Namun, Ashtarak Kat Company sadar bahwa mereka sudah tak memiliki uang yang cukup untuk membayar gaji karyawannya. Lalu, mereka menggagas model pembayaran unik, yaitu dengan keju.
Dilansir Evo News, Senin (12/12/2016), sepanjang tahun, Ashtarak Kat Company memproduksi banyak keju premium asal Prancis, yakni keju biru Roquefort.
Awalnya, keju premium itu diproduksi untuk memenuhi permintaan ekspor. Sayangnya, mereka kesulitan mencari pembeli, sehingga hanya dalam beberapa bulan saja beroperasi, perusahaan itu bangkrut.
Ashtarak Kat memang sudah tak punya uang, tapi gudang mereka penuh dengan keju mahal. Maka, mereka memutuskan membayar para karyawan dan peternak sapi perah dengan keju. Setiap kilogram keju dihargai 2000 dram Armenia atau setara Rp55 ribu.
Dibalik keputusannya, tak semua orang setuju dengan metode pembayaran menggunakan keju ini. "Tapi, membayar karyawan dan mitra perusahaan dengan keju, bukan solusi," ucap Wali Kota Chambarak, Yuri Avalyan.
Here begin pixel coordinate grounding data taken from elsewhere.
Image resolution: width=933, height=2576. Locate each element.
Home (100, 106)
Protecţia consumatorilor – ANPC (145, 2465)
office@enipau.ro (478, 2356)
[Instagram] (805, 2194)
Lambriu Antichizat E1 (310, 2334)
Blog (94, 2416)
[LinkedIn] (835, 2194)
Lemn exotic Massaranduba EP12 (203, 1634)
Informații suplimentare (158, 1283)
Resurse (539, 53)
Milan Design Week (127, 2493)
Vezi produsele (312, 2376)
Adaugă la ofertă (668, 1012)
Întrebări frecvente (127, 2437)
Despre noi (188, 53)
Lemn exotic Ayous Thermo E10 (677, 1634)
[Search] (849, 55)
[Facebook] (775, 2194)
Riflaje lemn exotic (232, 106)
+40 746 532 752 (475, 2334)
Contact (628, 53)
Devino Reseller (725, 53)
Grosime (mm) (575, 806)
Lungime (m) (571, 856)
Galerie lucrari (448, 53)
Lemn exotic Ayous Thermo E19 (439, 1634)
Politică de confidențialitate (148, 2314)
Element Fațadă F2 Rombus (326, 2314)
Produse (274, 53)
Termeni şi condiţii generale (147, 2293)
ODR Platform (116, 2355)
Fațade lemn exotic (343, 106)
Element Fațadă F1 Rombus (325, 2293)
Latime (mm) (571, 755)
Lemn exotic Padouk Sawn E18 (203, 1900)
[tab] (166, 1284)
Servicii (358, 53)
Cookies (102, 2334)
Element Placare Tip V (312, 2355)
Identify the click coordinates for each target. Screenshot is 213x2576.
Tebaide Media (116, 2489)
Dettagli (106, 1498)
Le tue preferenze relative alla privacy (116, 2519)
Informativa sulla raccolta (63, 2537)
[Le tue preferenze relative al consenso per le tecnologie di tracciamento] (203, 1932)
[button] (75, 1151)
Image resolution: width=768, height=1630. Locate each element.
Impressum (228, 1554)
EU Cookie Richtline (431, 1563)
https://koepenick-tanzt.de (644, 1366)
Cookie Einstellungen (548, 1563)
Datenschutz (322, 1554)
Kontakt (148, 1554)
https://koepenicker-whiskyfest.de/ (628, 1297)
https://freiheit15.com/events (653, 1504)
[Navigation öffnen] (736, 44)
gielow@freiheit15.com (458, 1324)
Dia menjelaskan bahwa konsumsi keju biru di Armenia sangatlah rendah. Hal itu menyebabkan keju tersebut tidak bisa dijual kembali dengan mudah.
Beberapa karyawan setuju dengan sistem pembayaran Ashtarak Kat. Hanya saja, perusahaan harus menyimpankan keju tersebut hingga mereka mendapatkan pembeli.